DUDELANGE/LUXEMBOURG
CATHERINE KURZAWA

De 83 en 1988, le Centre de soins pour la faune sauvage de Dudelange accueille désormais 2.500 à 3.000 animaux par an

Situé au sein du Parc Le’h de Dudelange, le Centre de soins pour la faune sauvage accueille des animaux venus de tout leur pays. Qu’ils aient été trouvés par des promeneurs ou des automobilistes, ils sont soignés pour ensuite être remis dans la nature. Mais le cadre législatif actuel fait que certaines espèces ne peuvent pas l’être. Elles sont alors envoyées dans des parcs animaliers et passent de la vie sauvage à celle en captivité. Son directeur Raf Stassen nous détaille cela.

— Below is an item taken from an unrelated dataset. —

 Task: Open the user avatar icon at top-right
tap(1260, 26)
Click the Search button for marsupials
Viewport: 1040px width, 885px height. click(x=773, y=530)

Constatez-vous une croissance du nombre d’espèces invasives accueillies dans votre centre ces dernières années?

RAF STASSEN Pour les ratons-laveurs, la quantité d’animaux accueillis au Centre de soins fluctue entre dix et quinze par an. Certaines années, nous n’avons plus pris plus de ratons-laveurs à cause d’un manque de capacité interne pour les accueillir. Je suis d’avis que chacun doit prendre ses responsabilités pour limiter le plus possible l’expansion des espèces invasives.

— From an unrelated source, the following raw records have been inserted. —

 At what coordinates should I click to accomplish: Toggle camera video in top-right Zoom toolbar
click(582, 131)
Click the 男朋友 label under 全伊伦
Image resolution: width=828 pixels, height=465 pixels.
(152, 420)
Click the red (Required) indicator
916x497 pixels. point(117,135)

Quelles sont selon vous les origines de ce phénomène?

STASSEN Dans un monde globalisé, le transport d’animaux d’un continent à un autre, d’un écosystème à un écosystème complètement différent est inévitable. Parfois, il s’agit des animaux qui sont introduits par accident, parfois à propos. Deux exemples: les ratons-laveurs au Luxembourg sont surtout des animaux qui viennent des pays voisins, notamment d’Allemagne. A l’époque, on avait des centres d’élevage pour la fourrure des ratons-laveurs. Les animaux échappés ont réussi à s’installer dans la nature et l’espèce a connu une forte expansion dans tout le pays et vers les pays voisins.

Dans le cas des ratons-laveurs, vous les soignez puis cherchez une place pour eux dans des parcs animaliers. Avez-vous un délai précis pour ce placement? Et s’il n’est pas respecté, que devient l’animal?

STASSEN Pour l’instant nous n’avons pas de délai précis parce qu’on a déjà des places réservées pour nos animaux dans un parc animalier. Mais on est très conscient qu’à un moment donné, on ne trouvera pas aussi facilement de place pour eux. Dans ce cas, on fera tout notre possible pour trouver une bonne solution. Comme Centre de soins, les espèces invasives nous posent un conflit entre le bien-être de l’animal et la protection de la biodiversité: si on ne fait rien, ces espèces invasives causent trop de dégâts pour les espèces locales. De l’autre côté, en tant que Centre de soins, nous ne sommes pas un centre d’euthanasie où on va tuer ces animaux. Dans le futur, il faut considérer des alternatives, par exemple la possibilité de relâcher des ratons-laveurs stérilisés dans la nature, qui peuvent occuper des territoires et freiner l’expansion de la population. Ou l’option de créer des endroits sécurisés qui peuvent accueillir ces animaux pour le reste de leur vie dans des conditions qui leur permettent de maintenir le plus possible leur comportement naturel.